Salah satu penulis biografi yang bagi saya mentereng adalah Walter Isaacson. Mungkin dia juga salah satu biografer paling kaya di dunia.
Isaacson jelas bukan penulis biasa. Karir jurnalistiknya nyaris sempurna, selain pernah menjabat sebagai CEO CNN, dia juga pernah menjadi redaktur pelaksana Time. Sederet karya biografi telah dirampungkannya: Henry Kissinger (1992), Benjamin Franklin (2003), Albert Einstein (2007), dan tentu saja buku tentang Steve Jobs (2011). Buku biografi pendiri Apple yang ditulisnya sangat monumental karena memecahkan semua rekor penjualan buku biografi yang sejauh ini pernah ditulis. Selain itu, menurut saya, buku ini salah satu buku biografi terbaik yang pernah saya baca. Sialnya, buku biografi terbaik nomor dua yang pernah saya baca adalah tentang Einstein yang juga ditulisnya.

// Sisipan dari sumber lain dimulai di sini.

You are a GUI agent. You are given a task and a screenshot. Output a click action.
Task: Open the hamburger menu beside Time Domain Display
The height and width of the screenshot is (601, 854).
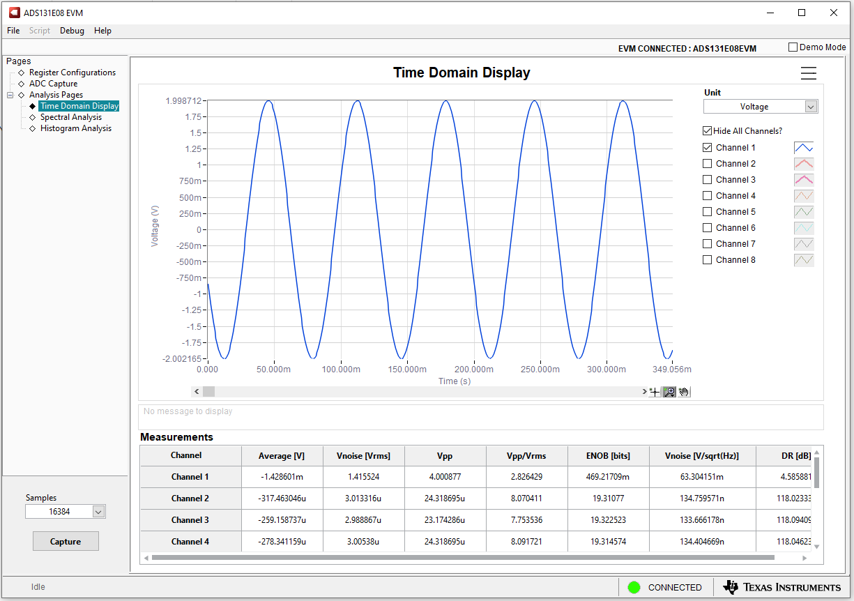click(x=808, y=73)
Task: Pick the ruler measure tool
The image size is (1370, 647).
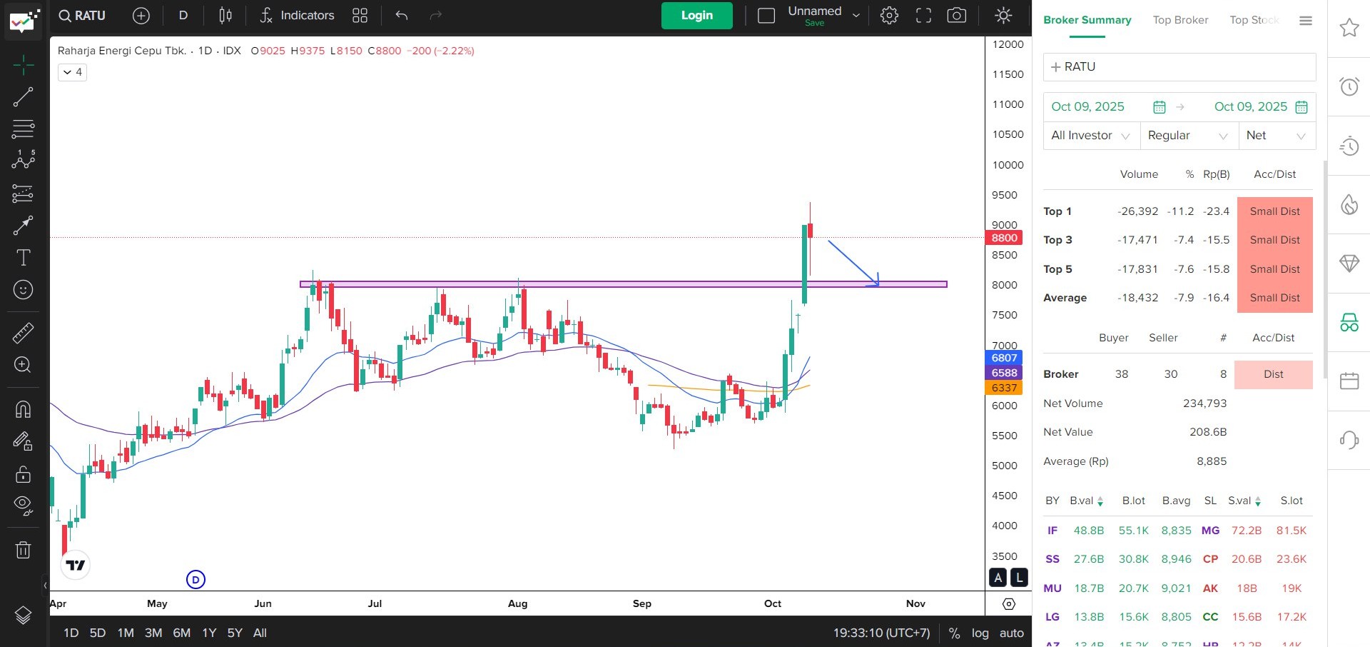Action: (23, 333)
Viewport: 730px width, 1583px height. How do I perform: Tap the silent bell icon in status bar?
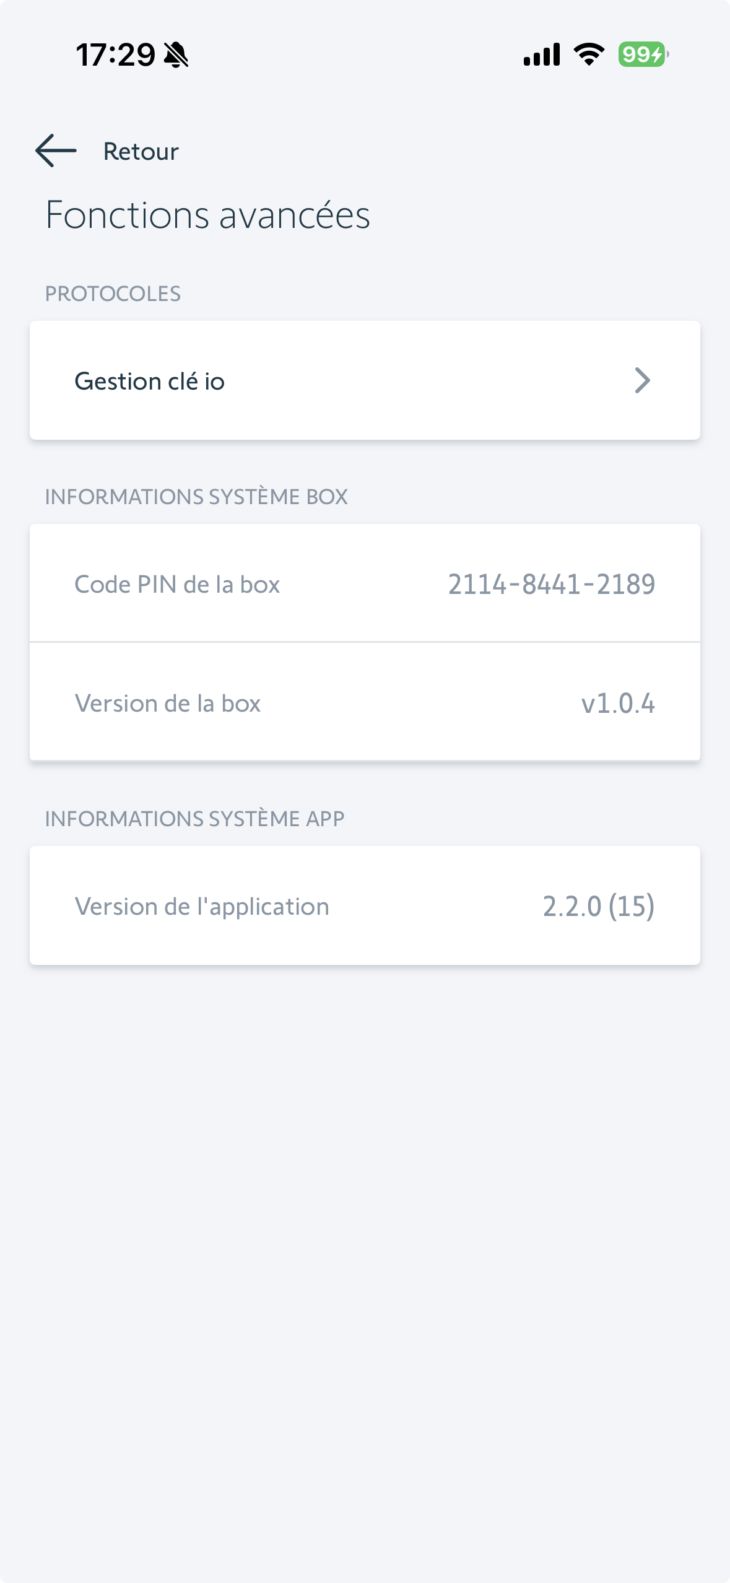tap(176, 55)
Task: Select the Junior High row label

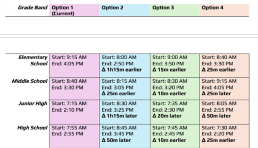Action: [x=33, y=104]
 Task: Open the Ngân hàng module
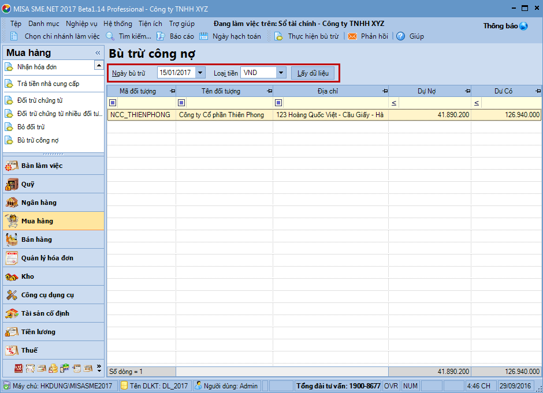(x=39, y=203)
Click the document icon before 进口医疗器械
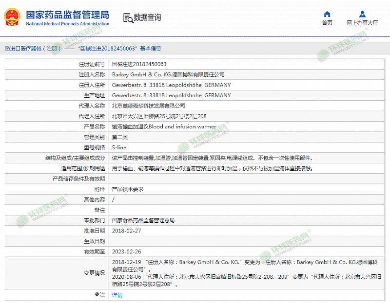390x303 pixels. pyautogui.click(x=7, y=49)
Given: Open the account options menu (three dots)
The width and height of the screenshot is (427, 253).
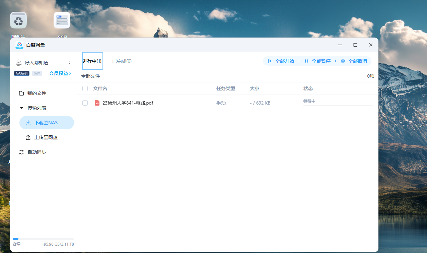Looking at the screenshot, I should coord(70,62).
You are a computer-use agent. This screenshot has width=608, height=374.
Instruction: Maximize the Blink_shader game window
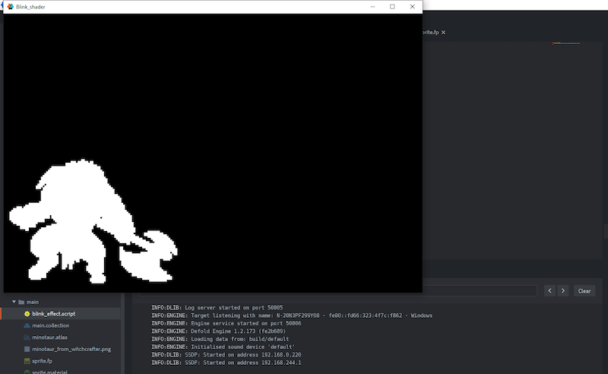point(392,6)
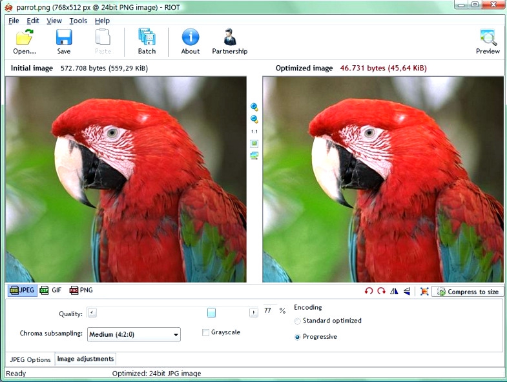
Task: Select Standard optimized encoding
Action: tap(297, 321)
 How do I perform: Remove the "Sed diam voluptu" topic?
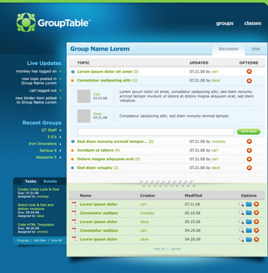(249, 168)
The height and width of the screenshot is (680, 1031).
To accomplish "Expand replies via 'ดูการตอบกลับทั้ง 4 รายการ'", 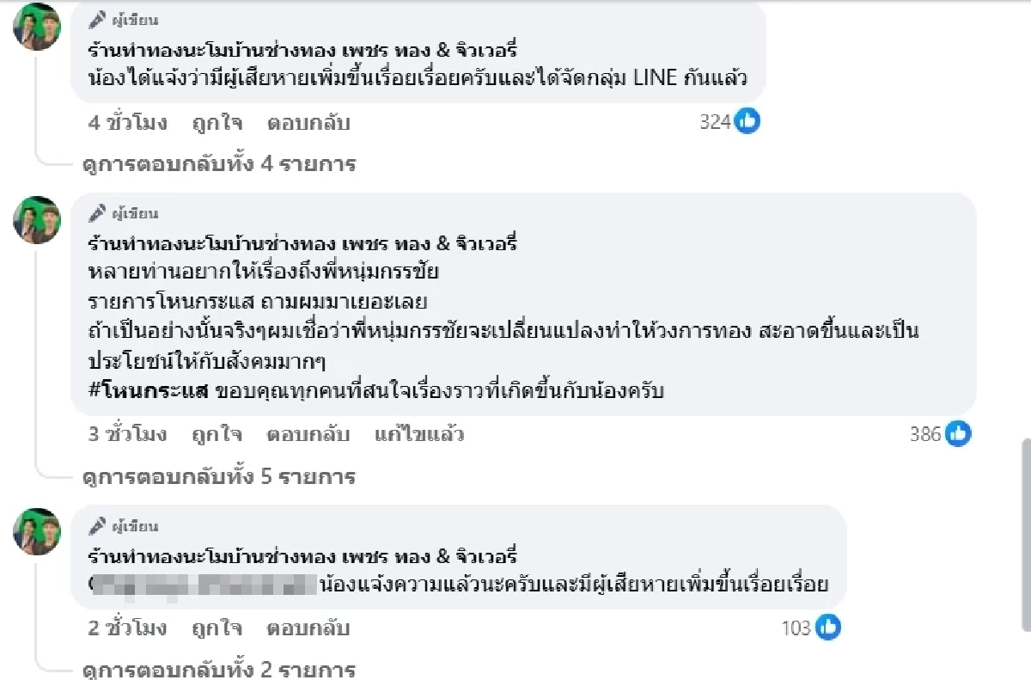I will pos(219,165).
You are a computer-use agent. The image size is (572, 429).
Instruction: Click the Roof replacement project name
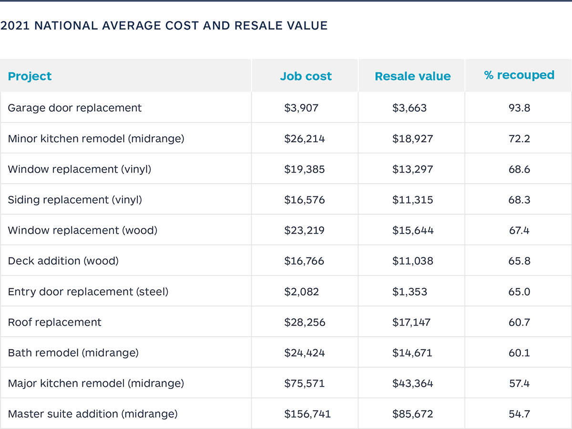(x=54, y=322)
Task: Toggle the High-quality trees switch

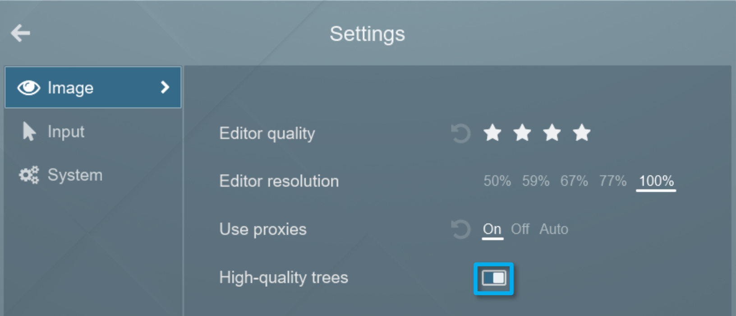Action: pos(493,279)
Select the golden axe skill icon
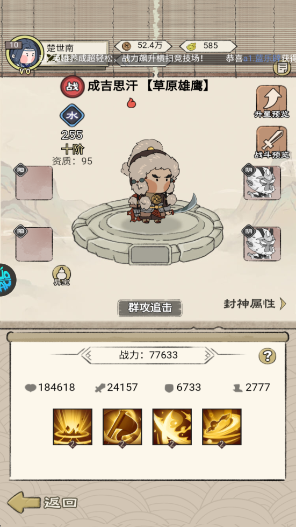296x527 pixels. tap(122, 427)
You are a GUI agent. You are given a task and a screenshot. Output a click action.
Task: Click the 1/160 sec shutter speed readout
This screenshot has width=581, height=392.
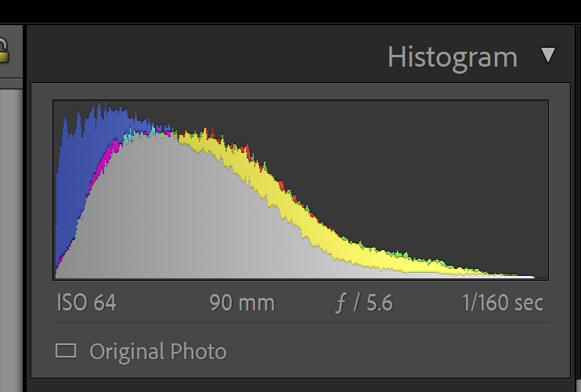pos(502,303)
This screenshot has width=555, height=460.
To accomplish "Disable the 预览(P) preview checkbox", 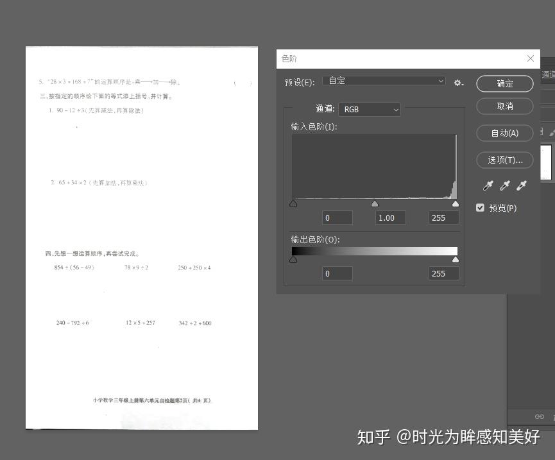I will pyautogui.click(x=480, y=207).
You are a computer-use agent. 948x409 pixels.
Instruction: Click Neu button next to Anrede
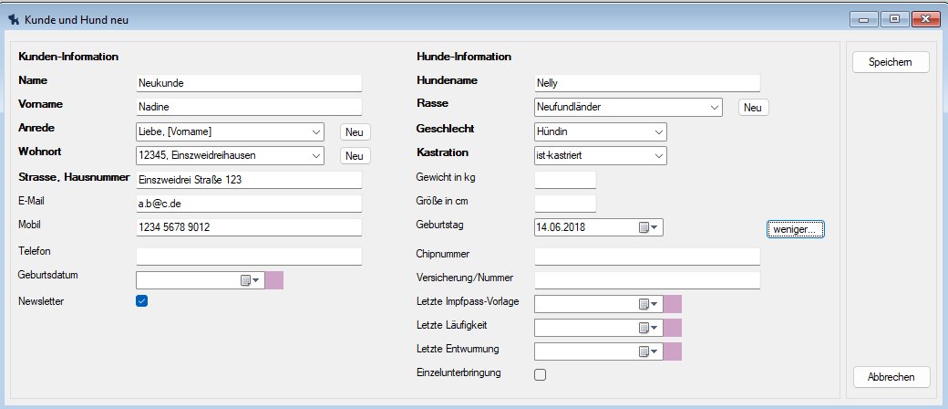(355, 132)
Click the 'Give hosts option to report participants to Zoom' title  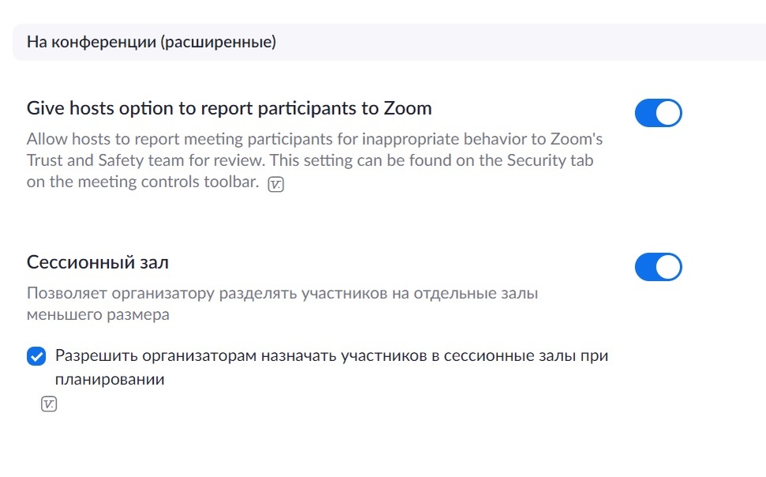[229, 108]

Baru yang ketiga adalah “A Beautiful Mind” karya Sylvia Nasar tentang matematikawan John Nash yang baru saja meninggal dunia.
Buku biografi adalah salah satu gagrak buku yang menarik buat saya. Di Indonesia, buku-buku biografi juga cukup banyak. Dari Sukarno, Suharto, Habibie, sampai sederet jendral dan sederet artis mengeluarkan buku biografi mereka. Terlepas dari cara penulisan yang rata-rata kurang memadai, tapi buku-buku tersebut sangat informatif, dan bisa menyusun mozaik di tembok sejarah dengan lebih apik. Buku biografi membuat masa lampau lebih memukau.
Berbeda dengan kebanyakan buku biografi di Indonesia, buku-buku biografi di Barat memang sekian langkah lebih serius dikerjakan. Bukan saja dari sisi teknis penulisannya, tapi semua proses dikerjakan dengan jauh lebih tertata. Isaacson misalnya, di buku Einstein, dia melibatkan belasan tenaga ahli dari berbagai bidang mulai dari sejarawan sampai profesor fisika untuk membantunya. Dia juga membuat sesi-sesi diskusi khusus dengan para pakar untuk menguji tiap tahap tulisannya. Tim editornya saja ada tiga orang. Hasilnya, sungguh karya yang bagi saya sangat mencengangkan. Buku yang hak terjemahannya di Indonesia dimiliki oleh Penerbit Bentang ini, hampir tiap halamannya disusun dengan cermat. Tak hayal, buku setebal hampir 700 halaman versi terjemahan bahasa Indonesia ini, membuat saya selalu menahan nafas ketika membacanya.
Buku Isaacson tentang Jobs baru saya baca tadi Subuh. Sudah cetakan ketiga. Lagi-lagi hak penerjahan karya itu jatuh ke tangan Bentang. Tebal buku tersebut membuat saya menunda membacanya. Harus cukup waktu. Hampir sama dengan buku Einstein, buku Jobs menguras hampir semua rasa kagum di kepala saya. Nyaris tak tersisa. Baru sekian puluh halaman saya baca, saya langsung memutuskan buku ini sebagai buku biografi terbaik yang pernah saya baca, baik dari sisi teknis penulisan maupun dari kualitas informasi yang disajikan.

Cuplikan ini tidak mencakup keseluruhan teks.